Work to complete: Extend the footballer profile from its last sentence.

Joyeux Masanka Bungi

Personal information
- Full name: Joyeux Masanka Bungi
- Date of birth: 24 January 2007 (age 19)
- Place of birth: Berchem-Sainte-Agathe, Belgium
- Height: 1.86 m (6 ft 1 in)
- Position: Defender

Team information
- Current team: VfB Stuttgart II (on loan from RB Leipzig)
- Number: 24

Youth career
- 2017–2022: KRC Genk
- 2023–2025: RB Leipzig

Senior career*
- Years: Team / Apps / (Gls)
- 2025–: RB Leipzig / 0 / (0)
- 2026: → New York Red Bulls (loan) / 2 / (0)
- 2026: → New York Red Bulls II (loan) / 5 / (0)
- 2026–: → VfB Stuttgart II (loan) / 0 / (0)

International career^{‡}
- 2022: Belgium U15 / 5 / (0)
- 2022: Belgium U16 / 13 / (0)
- 2023: Belgium U17 / 7 / (0)
- 2024: Belgium U18 / 3 / (0)
- 2026–: Belgium U19 / 2 / (0)

= Joyeux Masanka Bungi =

Belgian footballer (born 2007)

Joyeux Masanka Bungi (born 24 January 2007) is a Belgian professional footballer who plays as a defender for German side VfB Stuttgart II on loan from RB Leipzig.

Items:
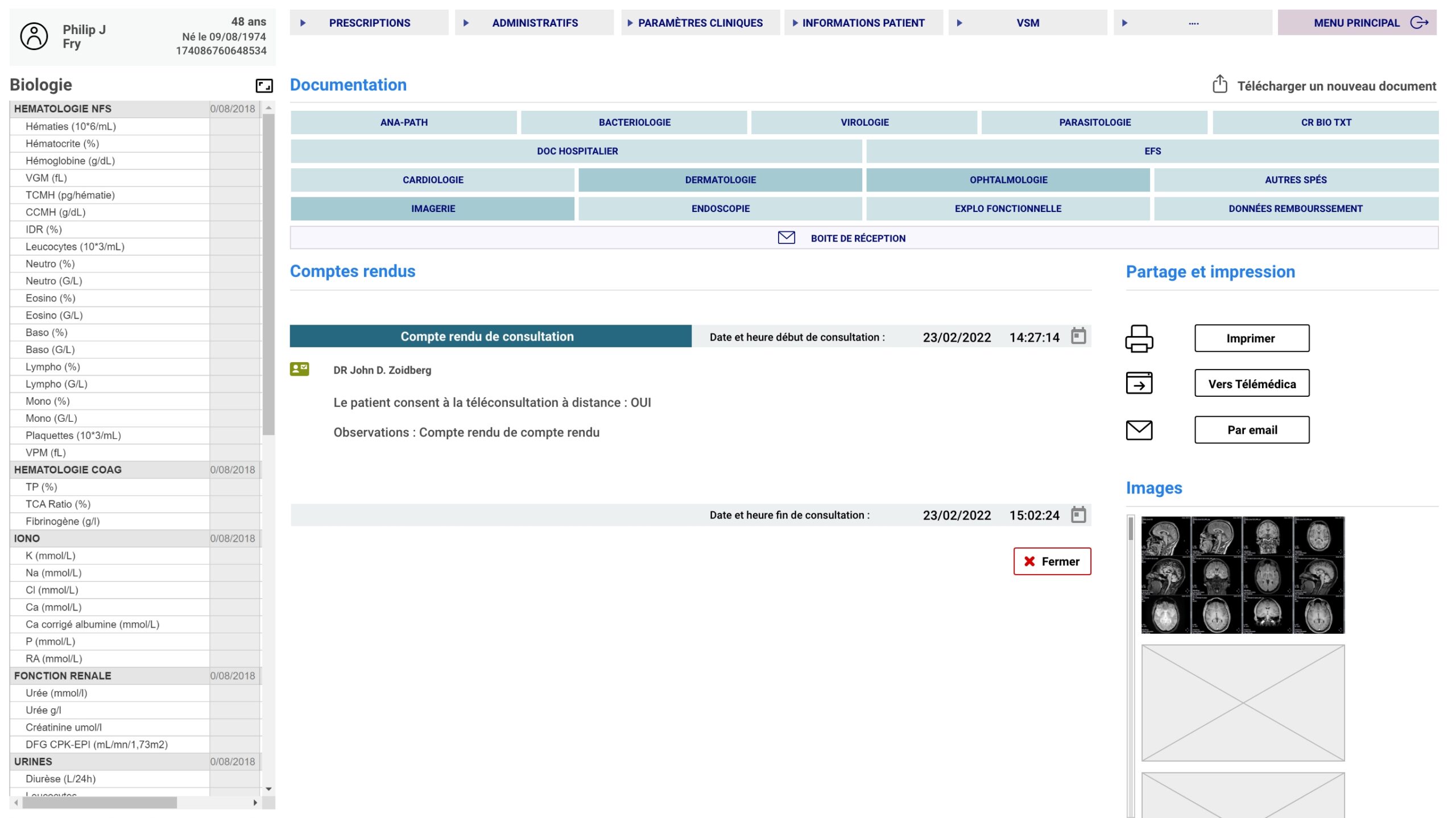Click the email envelope icon near Par email
Image resolution: width=1456 pixels, height=818 pixels.
pos(1139,430)
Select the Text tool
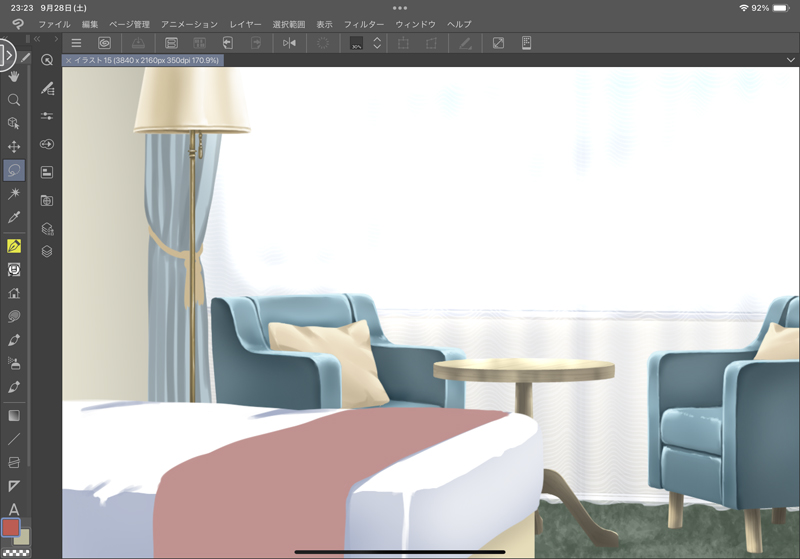This screenshot has height=559, width=800. click(x=14, y=510)
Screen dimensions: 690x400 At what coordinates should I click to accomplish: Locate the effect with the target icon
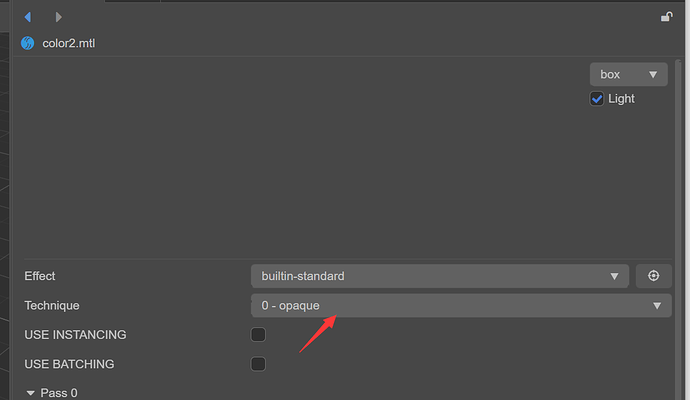[x=654, y=276]
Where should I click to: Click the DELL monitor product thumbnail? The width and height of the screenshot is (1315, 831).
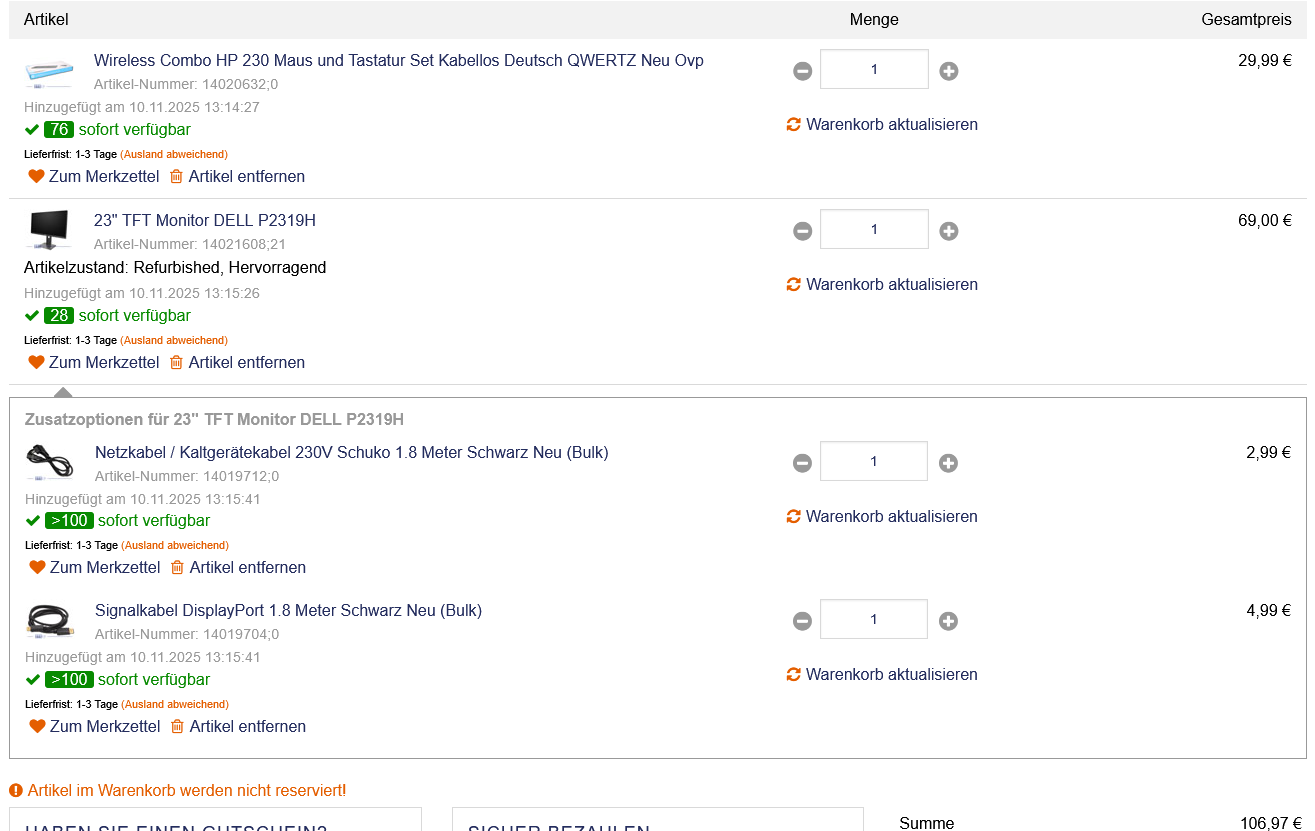pyautogui.click(x=48, y=229)
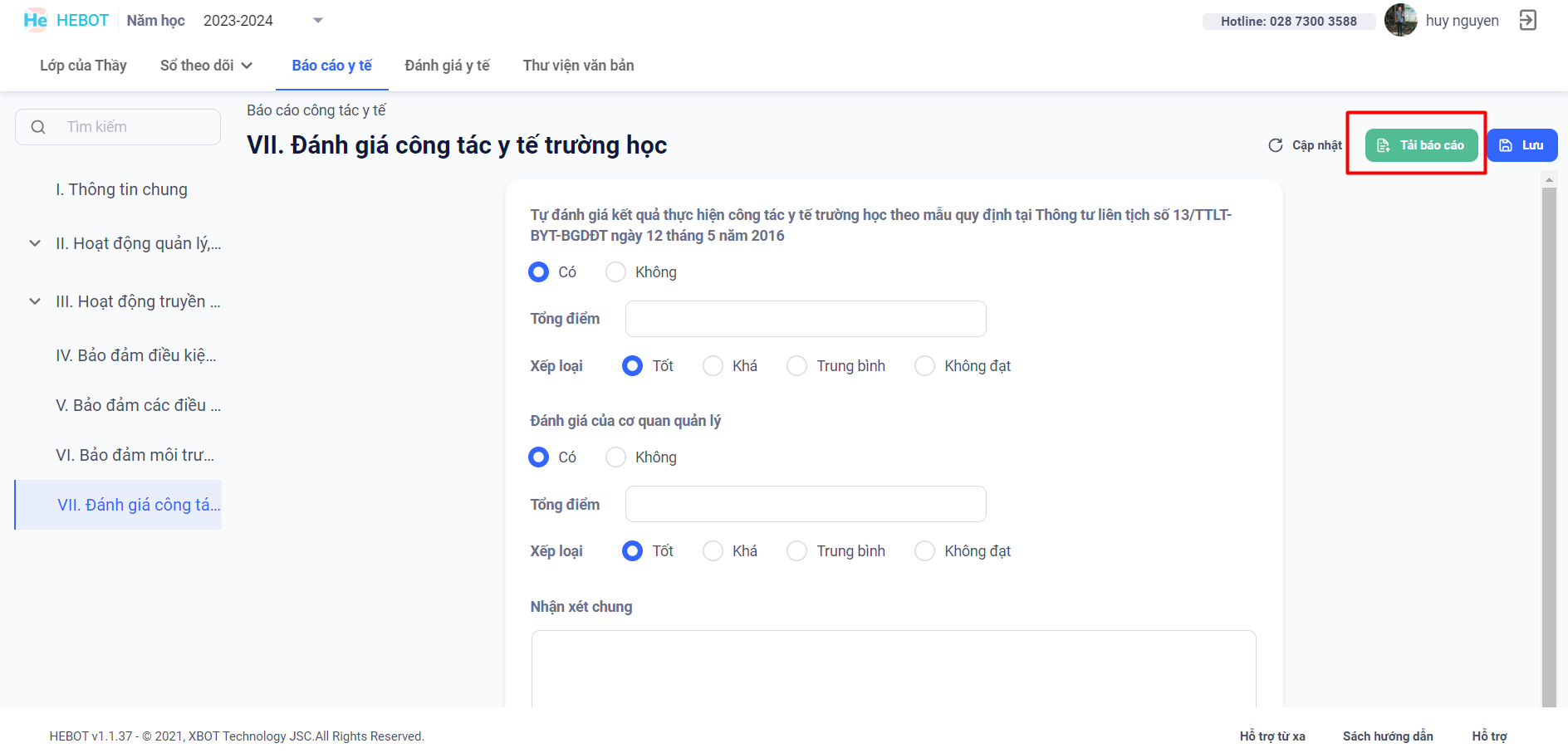Select Không đạt in management agency rating

click(x=924, y=551)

Solved exercise:
==Club career==
===Youth===
Born in Berchem-Sainte-Agathe, Masanka Bungi began his career in the youth system of local club KRC Genk in 2017. In 2023, Masanka Bungi joined the RB Leipzig academy, where he would make 56 appearances between the under-17 and under-19 levels, recording 10 goals and eight assists. He played primarily as a left sided midfielder. During this time, he helped the U17 side to the semifinals of the German Championship in 2024. He also played with the under-19s in the UEFA Youth League.

===RB Leipzig===
Masanka Bungi signed a first-team contract with RB Leipzig on 7 February 2025.

====Loan to Red Bull New York====
On 26 February 2026, Masanka Bungi was sent on a short-term loan through 30 June 2026 to sister-club Red Bull New York.

====Loan to VfB Stuttgart====
On 1 September 2026, VfB Stuttgart loaned Masanka Bungi for their reserve team VfB Stuttgart II in 3. Liga.

==International career==
Masanka Bungi has represented Belgium at the youth level. He has featured for the under-15s, under-16s, under-17s, under-18s and under-19s. As of April 2026, he has made a total of 30 appearances for Belgium youth national teams.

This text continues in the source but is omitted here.